TASK LIST:
1 - According to the codelet adaptation report, which benchmark suites were used to measure the impact on sequential and parallel applications?
2 - Duplicate the passage of the codelet adaptation report starting at "Sometimes the different" and ending at "to better performance.".

# Micro-architectural Adaptation of Codelets using gem5 and CERE

Nicolas Derumigny ENS de Lyon Pablo de Oliveira Castro Université de Versailles Saint-Quentin-en-Yvelines

#### Abstract

More and more efforts are deployed in order to increase the speed and the efficiency of CPUs. Therefore, these progresses target an average speeding; whereas the scientific needs of computational power are specific. An architectural adaptation would be a great step forward in the power/performance ratio.

Sometimes the different regions of an application fits better on some architecture, depending of the type of data and the operations they are dealing with. The codelet approach, based on the use of the software Codelet Extractor and REplayer (CERE), allows to isolate and tune each section of the application individually, showing which improvements on the hardware side leads to better performance.

This report presents an overview of the possibility of micro-architectural adaptation using the x86 instruction set simulated by gem5, based on an performance-consumption ration, calculated with MCPAT. Its impact has been measured on both sequential and parallel applications on one CPU core, using the NAS and PARSEC benchmark suites.

### 1 Introduction

The development of new CPU architectures is a compromise between several parameters. The common approach is to minimise the cost and maximise the average execution time, measured on a suite of benchmark representative of the user's most frequent tasks. In HPC, the needs depend mostly of the application run: thus, architectural adaptations could greatly improve the power-efficiency of this application.

Some records:
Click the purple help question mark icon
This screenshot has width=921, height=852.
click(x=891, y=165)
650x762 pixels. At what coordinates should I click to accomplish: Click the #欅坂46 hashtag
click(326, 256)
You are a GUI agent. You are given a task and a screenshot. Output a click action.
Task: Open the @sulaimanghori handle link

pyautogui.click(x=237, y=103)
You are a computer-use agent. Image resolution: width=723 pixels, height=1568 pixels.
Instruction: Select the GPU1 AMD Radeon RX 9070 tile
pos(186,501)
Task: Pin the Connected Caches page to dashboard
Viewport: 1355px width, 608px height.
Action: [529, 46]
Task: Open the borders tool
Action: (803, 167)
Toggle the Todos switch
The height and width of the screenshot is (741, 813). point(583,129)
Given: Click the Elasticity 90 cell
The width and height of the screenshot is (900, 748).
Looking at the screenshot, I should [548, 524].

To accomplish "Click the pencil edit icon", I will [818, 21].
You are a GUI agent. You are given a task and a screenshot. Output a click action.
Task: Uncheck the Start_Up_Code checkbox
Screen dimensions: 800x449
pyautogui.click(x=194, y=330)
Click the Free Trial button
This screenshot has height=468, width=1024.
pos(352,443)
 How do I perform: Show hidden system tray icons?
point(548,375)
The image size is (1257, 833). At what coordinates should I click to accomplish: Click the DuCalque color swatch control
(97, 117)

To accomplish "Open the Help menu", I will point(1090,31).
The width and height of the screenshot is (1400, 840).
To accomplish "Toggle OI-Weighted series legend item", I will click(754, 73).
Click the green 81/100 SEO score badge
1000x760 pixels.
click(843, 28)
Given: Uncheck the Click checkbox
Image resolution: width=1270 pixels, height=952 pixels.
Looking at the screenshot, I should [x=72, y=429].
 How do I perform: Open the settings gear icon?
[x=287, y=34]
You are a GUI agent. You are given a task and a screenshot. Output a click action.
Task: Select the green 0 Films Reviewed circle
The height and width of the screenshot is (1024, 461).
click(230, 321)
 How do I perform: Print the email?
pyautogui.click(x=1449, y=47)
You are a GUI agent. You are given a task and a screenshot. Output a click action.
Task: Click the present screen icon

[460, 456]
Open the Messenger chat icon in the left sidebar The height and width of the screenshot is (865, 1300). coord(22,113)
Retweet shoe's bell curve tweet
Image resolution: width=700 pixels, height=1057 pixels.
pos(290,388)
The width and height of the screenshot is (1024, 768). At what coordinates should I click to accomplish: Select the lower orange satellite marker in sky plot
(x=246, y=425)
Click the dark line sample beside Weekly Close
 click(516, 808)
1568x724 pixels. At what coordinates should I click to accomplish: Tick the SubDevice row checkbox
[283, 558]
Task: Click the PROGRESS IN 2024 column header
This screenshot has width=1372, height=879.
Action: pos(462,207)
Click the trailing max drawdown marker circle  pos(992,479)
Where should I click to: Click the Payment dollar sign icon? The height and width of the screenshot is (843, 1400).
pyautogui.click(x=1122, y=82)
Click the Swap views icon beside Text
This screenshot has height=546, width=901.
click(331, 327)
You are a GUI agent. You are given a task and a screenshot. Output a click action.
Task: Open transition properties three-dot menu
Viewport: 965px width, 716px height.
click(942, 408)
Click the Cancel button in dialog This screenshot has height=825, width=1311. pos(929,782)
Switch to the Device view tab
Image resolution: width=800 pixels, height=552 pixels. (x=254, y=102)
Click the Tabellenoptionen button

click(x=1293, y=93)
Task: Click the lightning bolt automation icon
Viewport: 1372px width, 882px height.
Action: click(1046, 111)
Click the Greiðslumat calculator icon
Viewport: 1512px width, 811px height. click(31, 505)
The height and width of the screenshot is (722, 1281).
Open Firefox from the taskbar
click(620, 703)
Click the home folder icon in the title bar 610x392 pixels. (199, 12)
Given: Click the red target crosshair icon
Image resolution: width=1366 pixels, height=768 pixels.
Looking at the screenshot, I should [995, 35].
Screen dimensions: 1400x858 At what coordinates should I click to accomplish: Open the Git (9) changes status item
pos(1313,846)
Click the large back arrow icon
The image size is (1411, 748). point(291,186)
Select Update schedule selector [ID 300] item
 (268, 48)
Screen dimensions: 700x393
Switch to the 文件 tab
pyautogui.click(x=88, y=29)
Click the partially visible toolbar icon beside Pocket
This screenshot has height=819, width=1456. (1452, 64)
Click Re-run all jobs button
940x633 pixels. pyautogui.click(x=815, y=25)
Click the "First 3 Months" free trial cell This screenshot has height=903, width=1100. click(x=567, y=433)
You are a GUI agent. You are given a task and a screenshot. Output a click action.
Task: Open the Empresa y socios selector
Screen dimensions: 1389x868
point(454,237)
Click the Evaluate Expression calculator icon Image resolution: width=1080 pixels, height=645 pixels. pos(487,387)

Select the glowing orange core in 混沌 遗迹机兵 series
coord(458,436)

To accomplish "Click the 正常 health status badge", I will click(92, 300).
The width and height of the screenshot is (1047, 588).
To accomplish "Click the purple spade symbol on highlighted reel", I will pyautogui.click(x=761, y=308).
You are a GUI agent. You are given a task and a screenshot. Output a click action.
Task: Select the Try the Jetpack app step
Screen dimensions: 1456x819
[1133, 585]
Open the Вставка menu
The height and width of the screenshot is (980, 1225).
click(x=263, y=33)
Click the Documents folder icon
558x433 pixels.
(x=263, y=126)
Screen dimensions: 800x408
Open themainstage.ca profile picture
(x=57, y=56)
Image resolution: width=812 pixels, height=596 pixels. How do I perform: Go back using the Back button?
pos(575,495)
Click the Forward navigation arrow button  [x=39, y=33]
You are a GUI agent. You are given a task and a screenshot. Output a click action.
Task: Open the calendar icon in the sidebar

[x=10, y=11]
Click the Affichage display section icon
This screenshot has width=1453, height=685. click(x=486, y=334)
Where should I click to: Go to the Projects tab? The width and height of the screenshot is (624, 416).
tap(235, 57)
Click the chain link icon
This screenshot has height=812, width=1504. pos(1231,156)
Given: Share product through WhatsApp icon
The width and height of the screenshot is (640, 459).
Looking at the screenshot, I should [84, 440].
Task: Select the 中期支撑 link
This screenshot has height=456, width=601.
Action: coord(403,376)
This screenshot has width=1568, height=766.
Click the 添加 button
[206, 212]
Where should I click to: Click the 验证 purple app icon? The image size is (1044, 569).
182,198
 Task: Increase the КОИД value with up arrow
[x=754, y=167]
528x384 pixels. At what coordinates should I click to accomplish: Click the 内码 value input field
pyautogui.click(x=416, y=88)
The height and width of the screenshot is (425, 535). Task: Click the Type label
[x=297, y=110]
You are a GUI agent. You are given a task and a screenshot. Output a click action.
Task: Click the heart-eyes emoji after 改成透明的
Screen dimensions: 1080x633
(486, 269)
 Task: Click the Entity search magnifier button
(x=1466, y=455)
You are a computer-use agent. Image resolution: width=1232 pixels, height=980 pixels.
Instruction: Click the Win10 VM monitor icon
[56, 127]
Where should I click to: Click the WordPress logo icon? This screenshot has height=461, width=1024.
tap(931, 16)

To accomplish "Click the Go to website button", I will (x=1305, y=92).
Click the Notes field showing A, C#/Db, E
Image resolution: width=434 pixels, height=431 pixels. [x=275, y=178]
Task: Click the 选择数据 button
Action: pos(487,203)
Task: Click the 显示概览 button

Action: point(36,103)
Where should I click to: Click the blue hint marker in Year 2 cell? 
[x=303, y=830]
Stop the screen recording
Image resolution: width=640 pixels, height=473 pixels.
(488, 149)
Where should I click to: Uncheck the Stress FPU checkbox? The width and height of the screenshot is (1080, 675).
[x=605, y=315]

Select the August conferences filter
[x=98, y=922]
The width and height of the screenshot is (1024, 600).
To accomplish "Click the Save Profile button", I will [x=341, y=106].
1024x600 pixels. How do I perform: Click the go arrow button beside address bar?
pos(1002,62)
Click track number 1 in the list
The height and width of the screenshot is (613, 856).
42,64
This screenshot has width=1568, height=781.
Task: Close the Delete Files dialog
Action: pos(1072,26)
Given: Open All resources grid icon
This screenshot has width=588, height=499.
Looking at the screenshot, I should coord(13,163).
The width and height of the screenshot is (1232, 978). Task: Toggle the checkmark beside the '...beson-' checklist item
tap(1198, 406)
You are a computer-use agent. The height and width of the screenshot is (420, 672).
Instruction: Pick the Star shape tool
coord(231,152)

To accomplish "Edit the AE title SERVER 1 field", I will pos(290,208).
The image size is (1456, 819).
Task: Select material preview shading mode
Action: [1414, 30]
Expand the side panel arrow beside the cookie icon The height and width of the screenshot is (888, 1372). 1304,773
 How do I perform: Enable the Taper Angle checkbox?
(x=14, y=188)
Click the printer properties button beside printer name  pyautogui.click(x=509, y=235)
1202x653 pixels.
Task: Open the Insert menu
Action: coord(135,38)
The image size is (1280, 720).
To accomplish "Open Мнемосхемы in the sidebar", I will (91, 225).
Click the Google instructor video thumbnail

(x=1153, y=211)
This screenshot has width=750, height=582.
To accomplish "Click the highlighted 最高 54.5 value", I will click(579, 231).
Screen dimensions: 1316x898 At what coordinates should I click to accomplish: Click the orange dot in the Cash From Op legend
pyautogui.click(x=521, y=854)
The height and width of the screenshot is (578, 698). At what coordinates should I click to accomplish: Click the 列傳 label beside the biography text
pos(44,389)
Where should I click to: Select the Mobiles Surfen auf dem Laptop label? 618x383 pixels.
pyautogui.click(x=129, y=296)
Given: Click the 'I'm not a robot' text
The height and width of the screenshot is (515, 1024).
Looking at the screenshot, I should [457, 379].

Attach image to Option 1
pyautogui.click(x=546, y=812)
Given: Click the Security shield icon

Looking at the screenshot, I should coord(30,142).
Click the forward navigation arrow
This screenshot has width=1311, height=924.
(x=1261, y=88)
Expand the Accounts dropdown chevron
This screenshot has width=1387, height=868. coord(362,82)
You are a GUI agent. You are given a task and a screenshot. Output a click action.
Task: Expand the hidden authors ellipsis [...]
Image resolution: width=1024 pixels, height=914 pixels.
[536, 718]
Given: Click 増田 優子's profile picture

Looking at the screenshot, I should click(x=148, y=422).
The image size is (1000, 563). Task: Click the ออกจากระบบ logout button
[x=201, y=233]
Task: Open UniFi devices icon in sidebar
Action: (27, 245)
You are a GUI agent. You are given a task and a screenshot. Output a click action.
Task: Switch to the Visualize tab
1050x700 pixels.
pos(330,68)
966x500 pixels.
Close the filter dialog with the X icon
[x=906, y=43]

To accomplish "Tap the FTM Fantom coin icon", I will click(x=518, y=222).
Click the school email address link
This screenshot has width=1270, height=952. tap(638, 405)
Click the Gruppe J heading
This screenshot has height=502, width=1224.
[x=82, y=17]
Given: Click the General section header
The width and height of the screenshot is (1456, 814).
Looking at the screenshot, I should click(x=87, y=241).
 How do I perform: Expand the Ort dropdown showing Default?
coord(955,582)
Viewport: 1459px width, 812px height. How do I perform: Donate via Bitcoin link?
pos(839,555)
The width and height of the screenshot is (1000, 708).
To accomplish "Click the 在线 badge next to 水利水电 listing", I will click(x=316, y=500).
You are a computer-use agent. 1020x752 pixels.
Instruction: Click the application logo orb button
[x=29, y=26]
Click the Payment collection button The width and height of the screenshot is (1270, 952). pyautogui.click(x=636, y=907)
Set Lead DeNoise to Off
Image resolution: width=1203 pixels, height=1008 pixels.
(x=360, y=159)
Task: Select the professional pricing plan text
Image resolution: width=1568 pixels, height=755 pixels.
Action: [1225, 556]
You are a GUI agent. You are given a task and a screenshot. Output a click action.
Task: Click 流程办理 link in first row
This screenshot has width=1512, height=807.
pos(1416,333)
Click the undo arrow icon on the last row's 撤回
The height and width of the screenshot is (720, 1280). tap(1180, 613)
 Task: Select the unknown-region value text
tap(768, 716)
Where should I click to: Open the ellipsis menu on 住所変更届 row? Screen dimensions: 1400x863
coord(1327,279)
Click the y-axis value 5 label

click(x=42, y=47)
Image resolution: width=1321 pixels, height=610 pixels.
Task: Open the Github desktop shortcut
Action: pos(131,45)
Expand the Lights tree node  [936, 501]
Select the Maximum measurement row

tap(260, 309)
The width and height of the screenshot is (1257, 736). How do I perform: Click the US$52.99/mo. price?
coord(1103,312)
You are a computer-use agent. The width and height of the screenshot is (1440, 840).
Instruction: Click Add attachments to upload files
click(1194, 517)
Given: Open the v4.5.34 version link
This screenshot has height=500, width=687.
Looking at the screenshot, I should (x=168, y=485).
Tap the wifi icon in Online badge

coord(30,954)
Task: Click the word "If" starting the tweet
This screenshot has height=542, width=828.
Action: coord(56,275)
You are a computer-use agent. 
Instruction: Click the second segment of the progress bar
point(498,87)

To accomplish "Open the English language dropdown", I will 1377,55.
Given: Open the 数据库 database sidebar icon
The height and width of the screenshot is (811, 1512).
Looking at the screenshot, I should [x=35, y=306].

CORRECT ANSWERS:
1 - The NAS and PARSEC benchmark suites.

2 -
Sometimes the different regions of an application fits better on some architecture, depending of the type of data and the operations they are dealing with. The codelet approach, based on the use of the software Codelet Extractor and REplayer (CERE), allows to isolate and tune each section of the application individually, showing which improvements on the hardware side leads to better performance.